__WHAT YOU NEED TO DO__: Below are records with pictures. Transcribe exactly, and only, the lines from the line with "This screenshot has width=1376, height=622." to the line with "100 MB limit", both ends included, but not the pictures.

__EXERCISE INPUTS__:
:::::

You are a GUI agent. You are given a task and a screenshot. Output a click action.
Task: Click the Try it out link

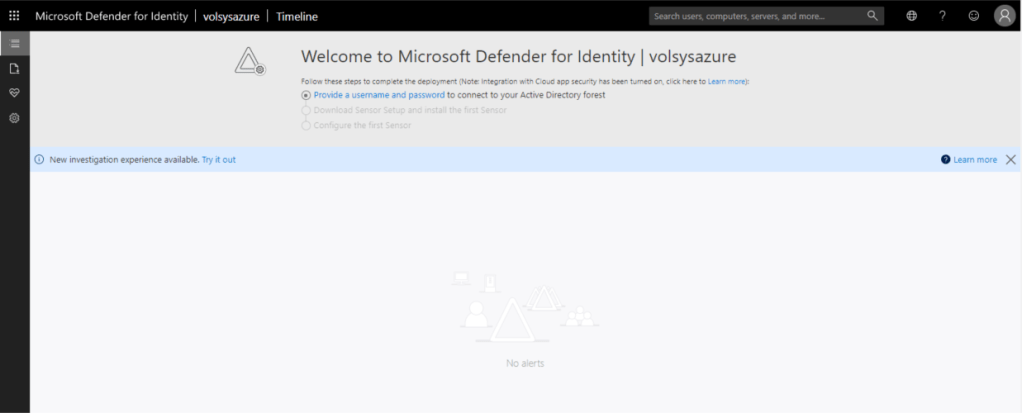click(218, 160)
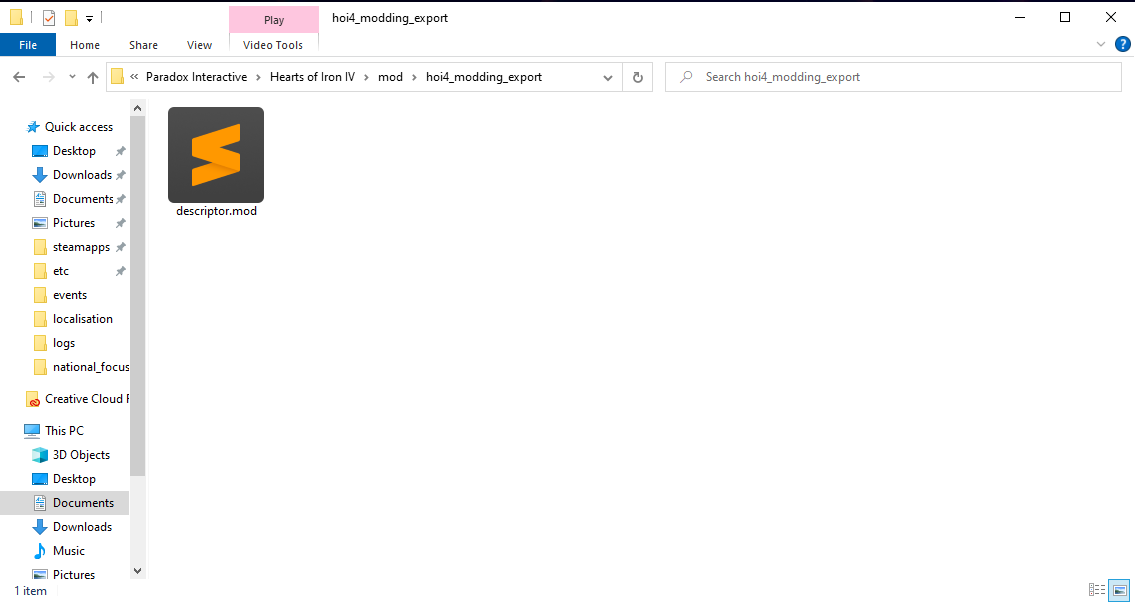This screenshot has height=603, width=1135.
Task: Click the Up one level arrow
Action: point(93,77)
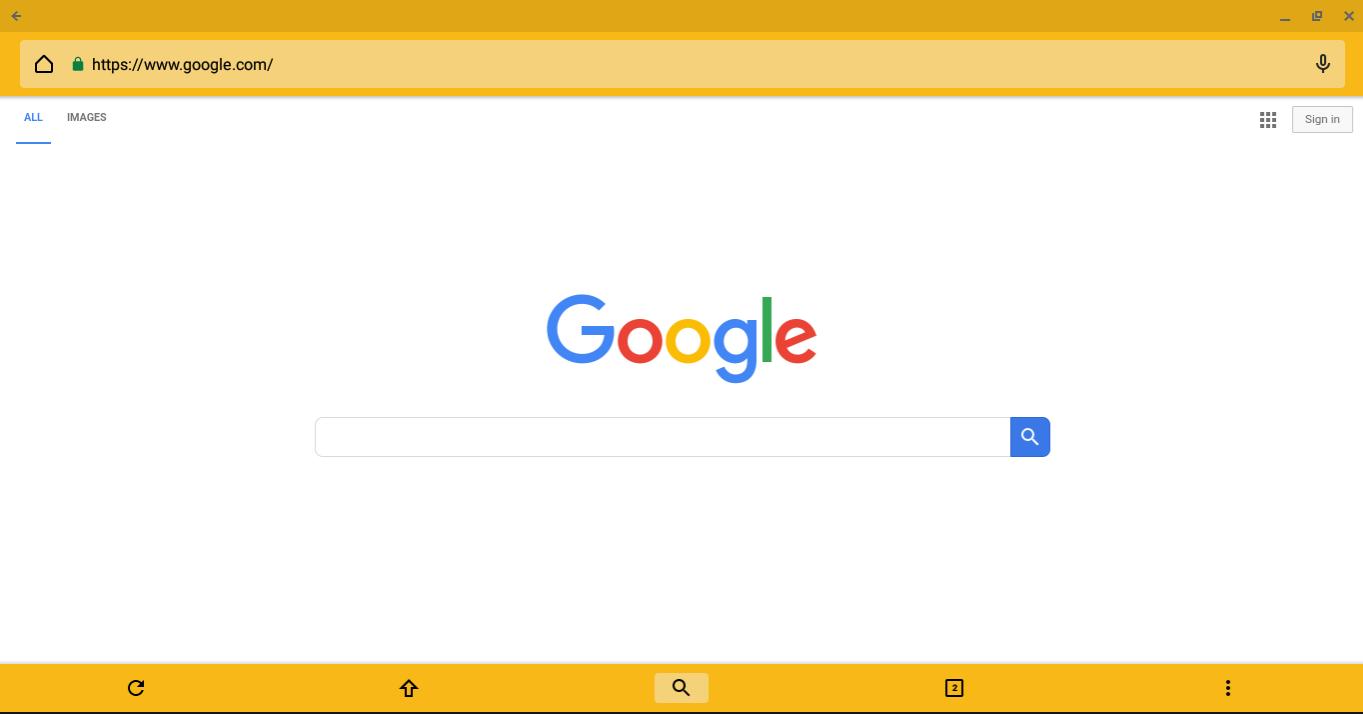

:::::

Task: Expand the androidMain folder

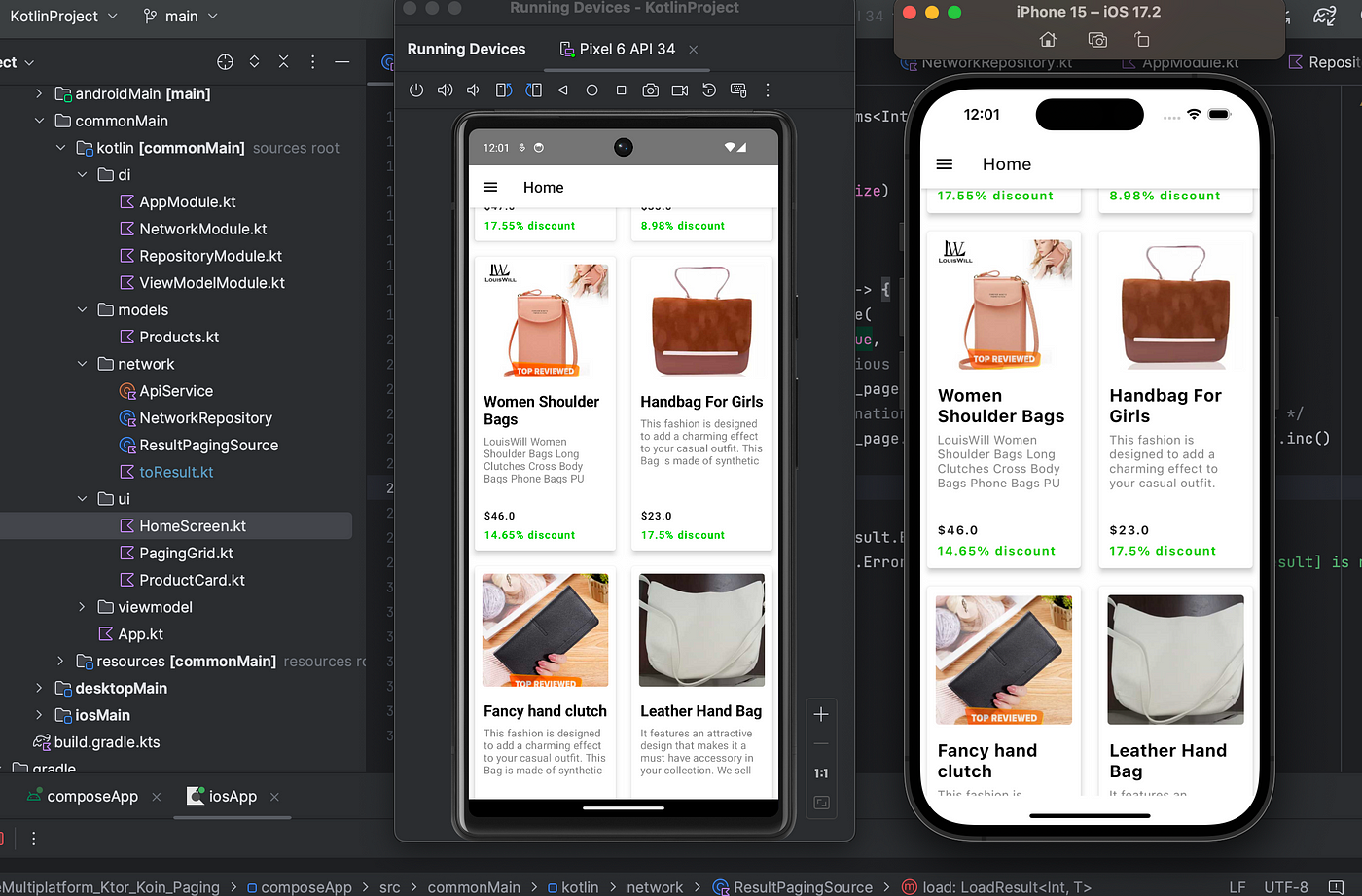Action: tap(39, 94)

:::::

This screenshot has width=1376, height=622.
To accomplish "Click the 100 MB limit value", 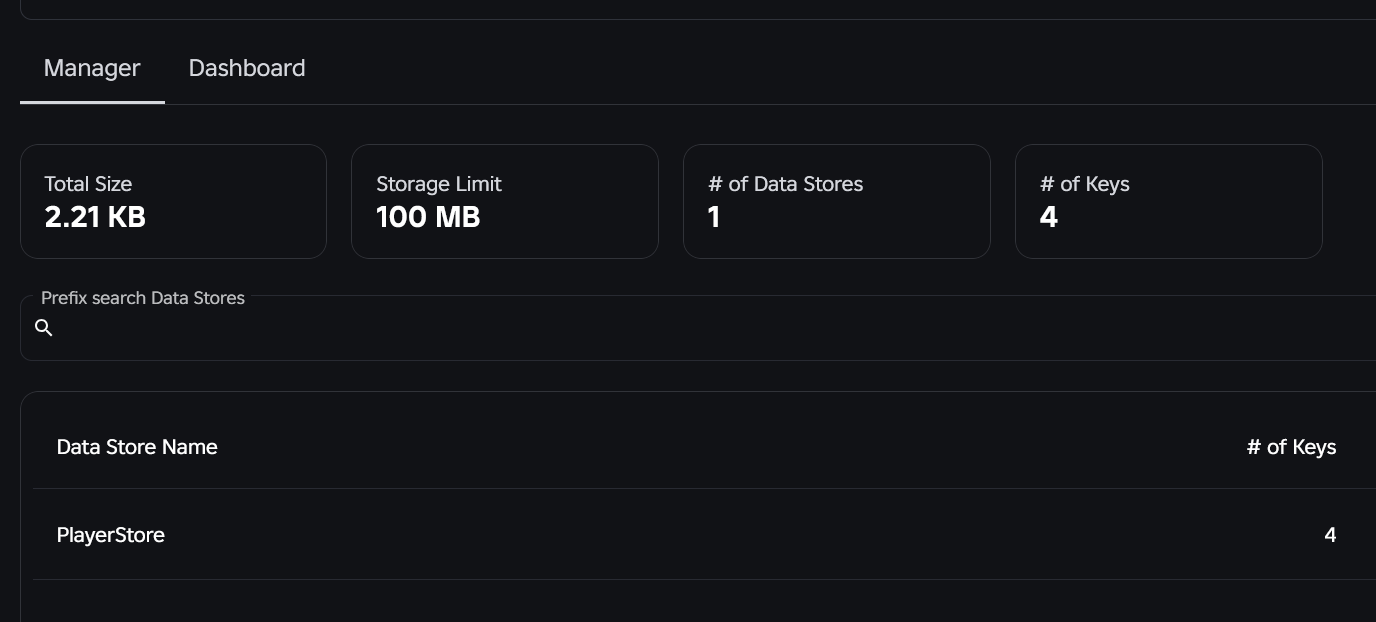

:::::

__THE ANSWER__:
This screenshot has width=1376, height=622.
To accomplish "Click the 100 MB limit value", 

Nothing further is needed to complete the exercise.